Earned income has the following disadvantages:  
• It is conditional (no job = no income)  
• It is the most heavily taxed form of income  
• When you get a raise, so does the government  
• Only a few personal expenses can be deducted "pre-tax"  
• Labor has no residual value, which means that extra effort put in one day does not carry over to the next ... there is always more to do.

 Portfolio income refers to money received by selling assets. The gain from selling assets generated when the price you sell it for is higher than the price you paid for it.

 Advantages of Portfolio Income: 
• You can use other people's time (research/data) and money (leveraged investments or margin trading accounts)  
• You have more control over where and when you invest your time/money than you do with earned income.

Disadvantages of Portfolio Income:
• You pay for errors and blunders  
• Payments are not as steady as earned income  
• Long-Term Capital Gains, Short-Term Capital Gains, and Dividend Taxes are three different tax rates.

 Passive income- income, received without any physical actions from the recipient's side.

Benefits of Passive Income:

• Return on Investment (ROI)
• Passive income can be generated with little or no work after development.

Passive Income's Drawbacks:

• Takes time and effort, and 
• there is no guarantee of how much money one will make.

 Non-Passive income income that requires one's physical participation, but it is not necessarily earned income.

Classification of personal income 
At the present stage, personal income has a complex structure. They can be classified.

The changes in the level of consumer prices 

- Nominal income identify as the amount of capital that a certain person received in a specific period of time. This indicator shows the real level of financial income, regardless of the level of taxes.

- Disposable income refers to the money that belongs to this type of profit can be used for personal tasks and saved as your savings. At the same time, disposable income is usually lower than nominal. This is explained by the need to deduct mandatory payments and taxes from the total amount.

DPI = PI (personal income) – personal tax (income tax)  – non tax payment (fine) 

- Real income shows how many people will be able to purchase goods with the available funds over a certain period of time.

The form of the units 

- Monetary income includes salaries, pensions, business profits, wages at enterprises, and unemployment benefits. This also includes dividends on securities, profit from real estate, interest on deposits, and profit from the sale of agricultural products, income from the sale of currency, insurance payments, and other forms of income

- Natural income such profits include products that are made in the conditions of a subsidiary farm, payments from social funds, services provided by family members, and so on.

3. The intervention of public structures:

- Primary income is generated by a powerful market mechanism.

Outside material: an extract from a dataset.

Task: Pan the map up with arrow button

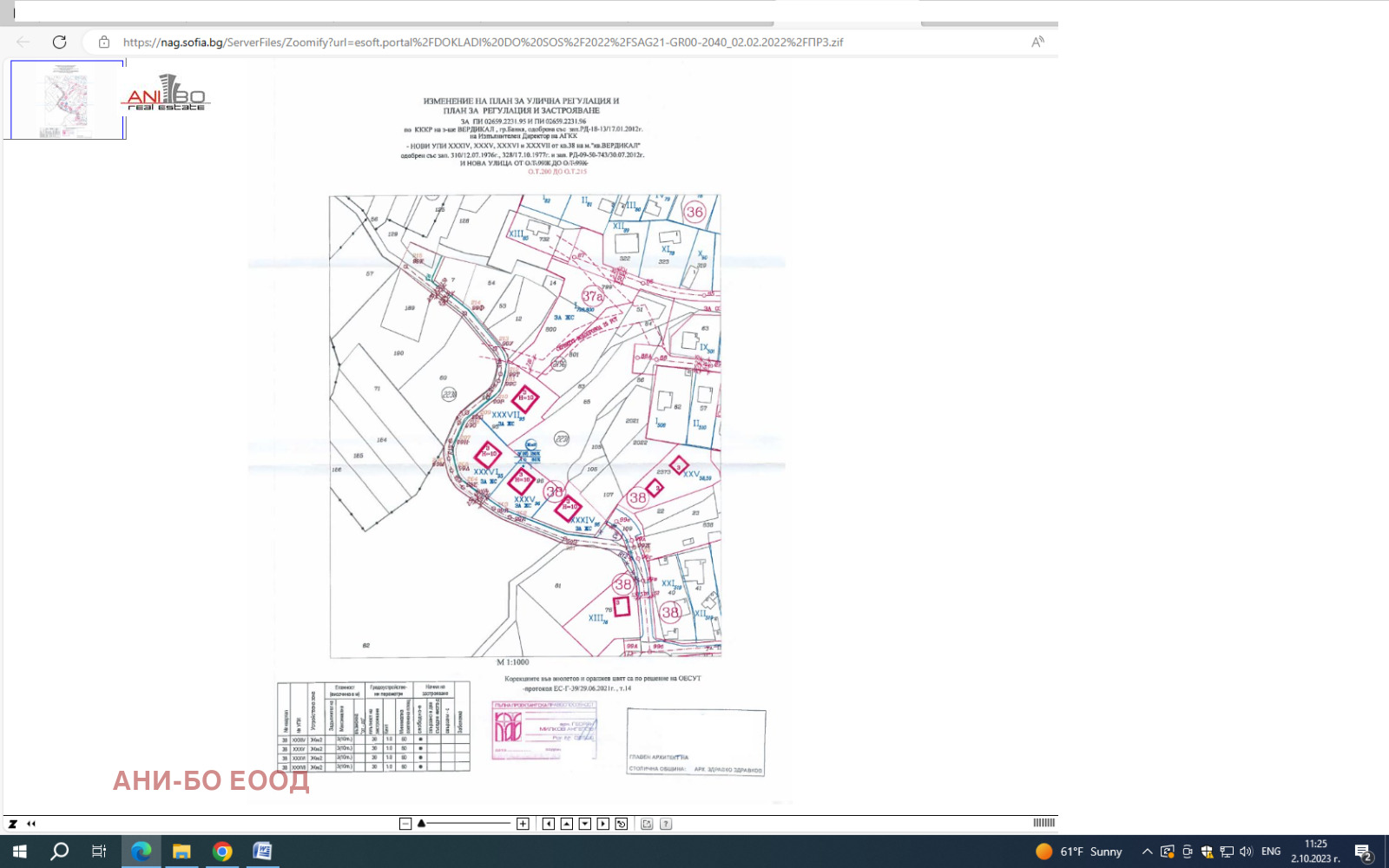Action: 567,824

- Secondary income is inevitably associated with changes in the country's policy.
54,49.00thousands dollars

The relationship between socio-economic and the personal income 
In recent decades, there has been a steadily increasing concern of the economy of the personal and household income, which is considered as a socio-economic unit that bonds people with relationships that arise when organizing their joint life. At the same time, it is an equal economic entity that regulates the consumption of goods created in the economy and provides the social economy with the available resources.

The socio-economic core of personal income has become particularly important in recent years, which coincided with the development of consumer credit. According to E. A. Maznaya, the household should be considered as a system of economic relations between the individual and society (as well as between people who combine their budget and jointly make decisions), created by a person to meet their needs and reproduce their living conditions

Households and personal income aspects 
Personal income (household and family finances) is an economic relationship for the formation and use of monetary funds in order to ensure the material and social conditions of life of members of society and their reproduction. Now there is no doubt that in the conditions of developed market relations, personal Finance is allocated as an independent part of the financial system.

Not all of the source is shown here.